WHAT TO DO ▸
Would you please return only the lines from the one with "Open the blue document-with-pen shortcut icon" through the last line of the records below, leaving the pictures out?

____ TASK MATERIAL

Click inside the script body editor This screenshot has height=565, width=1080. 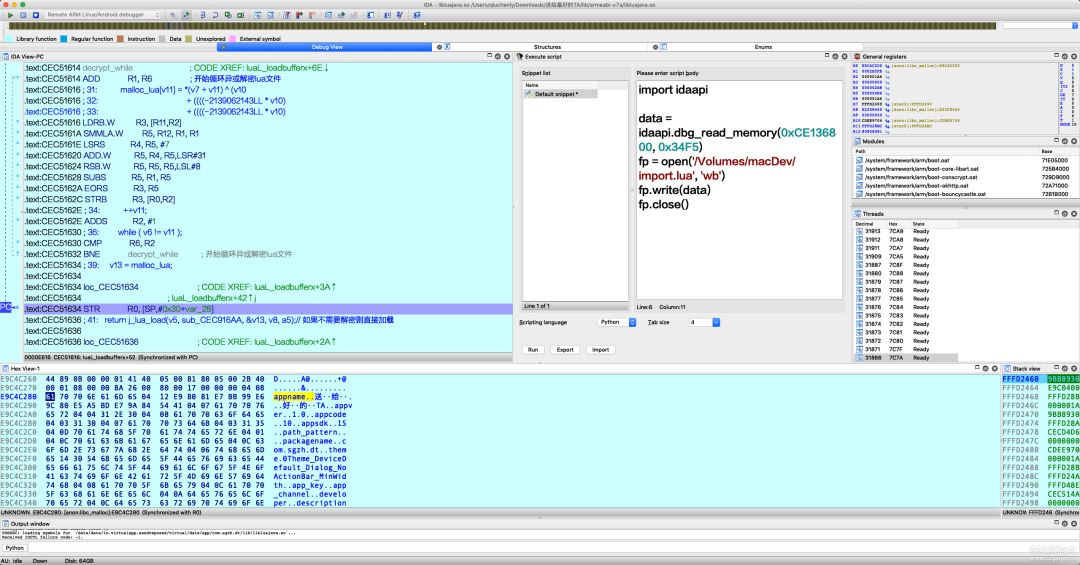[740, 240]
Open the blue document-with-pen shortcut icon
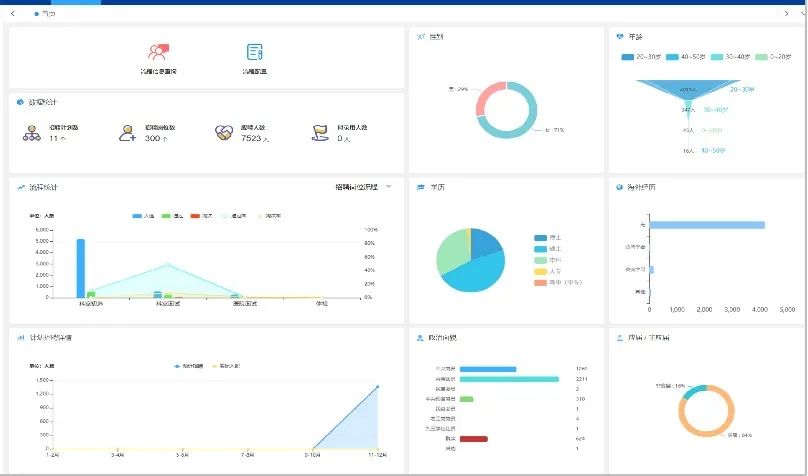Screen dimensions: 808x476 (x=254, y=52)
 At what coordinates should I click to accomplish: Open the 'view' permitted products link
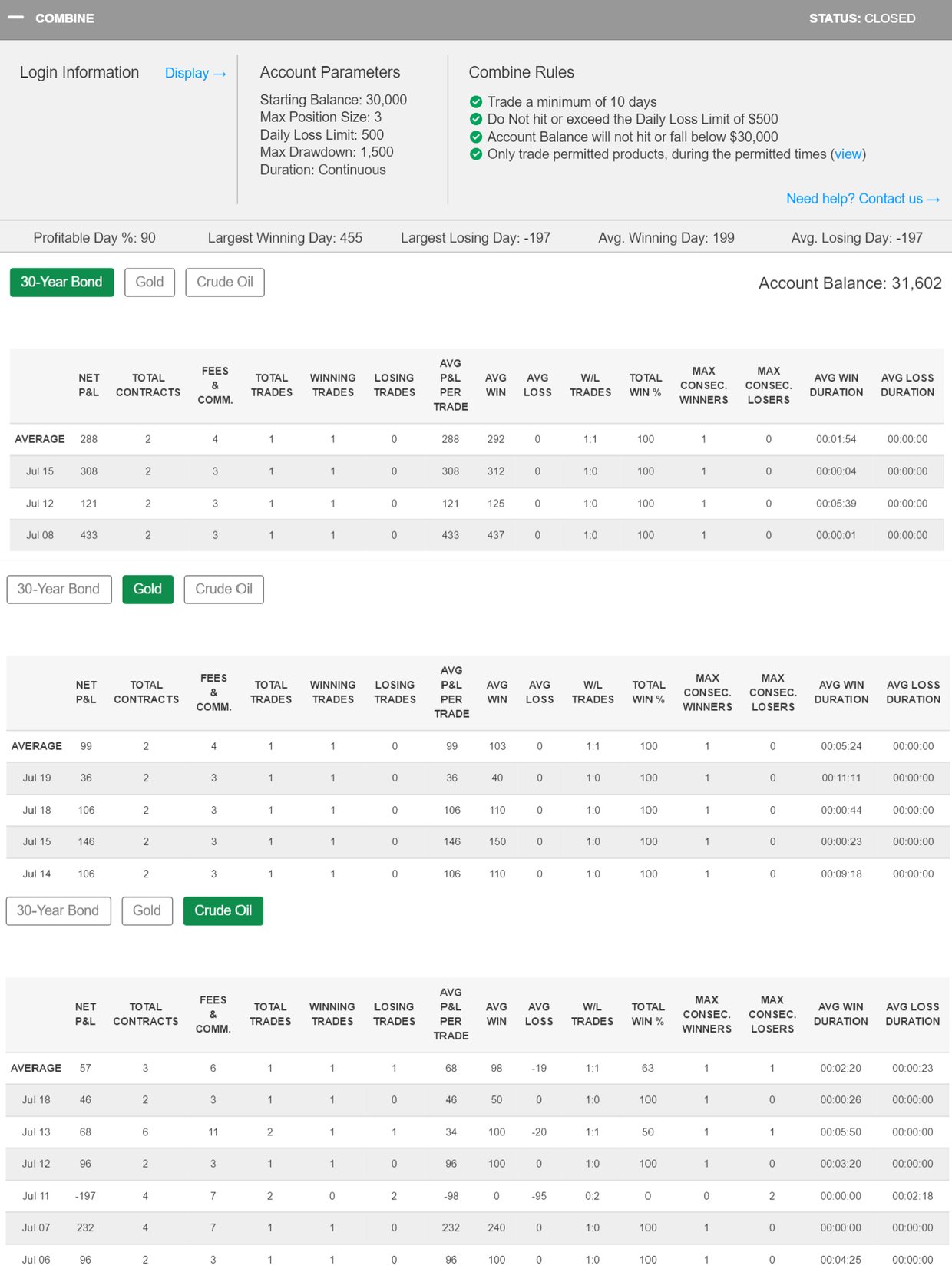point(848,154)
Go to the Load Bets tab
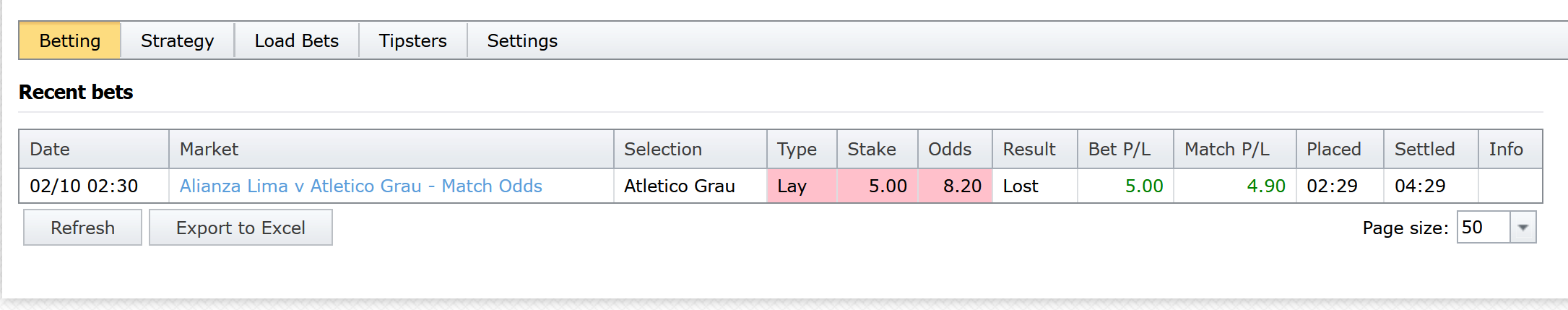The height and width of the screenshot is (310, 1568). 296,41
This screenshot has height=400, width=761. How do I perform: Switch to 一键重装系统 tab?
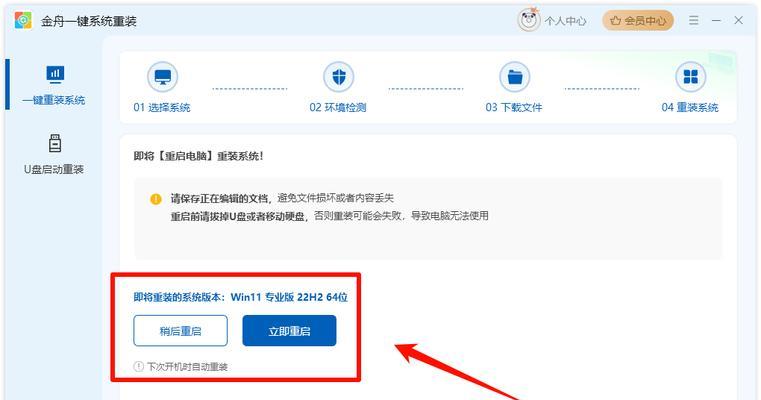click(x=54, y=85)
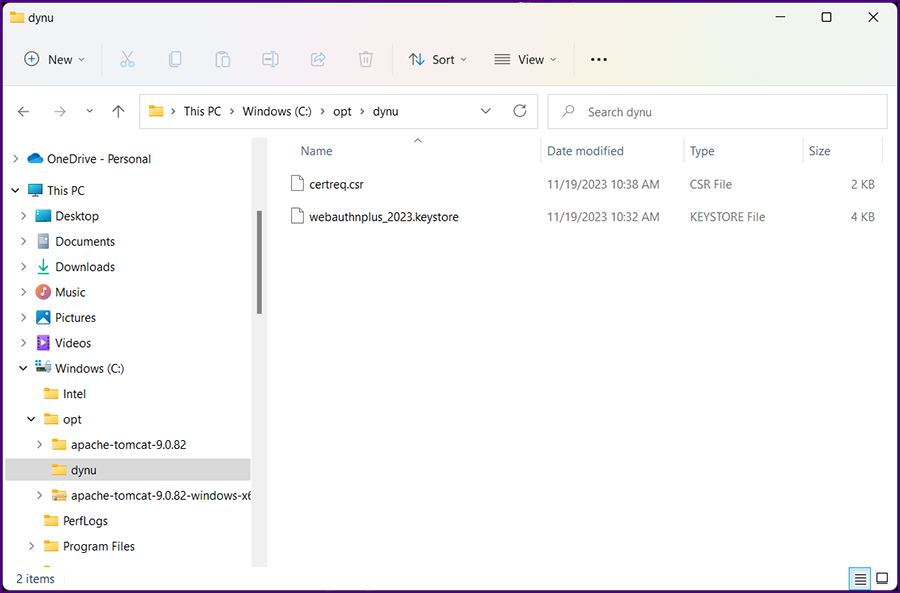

________

EXERCISE ANSWER ▸
Open the blue document-with-pen shortcut icon
Screen dimensions: 808x476 (x=254, y=52)
 At what coordinates should I click to accomplish: Open the 'view' permitted products link
point(848,154)
Go to the Load Bets tab
The height and width of the screenshot is (310, 1568). 296,41
This screenshot has height=400, width=761. How do I perform: Switch to 一键重装系统 tab?
click(x=54, y=85)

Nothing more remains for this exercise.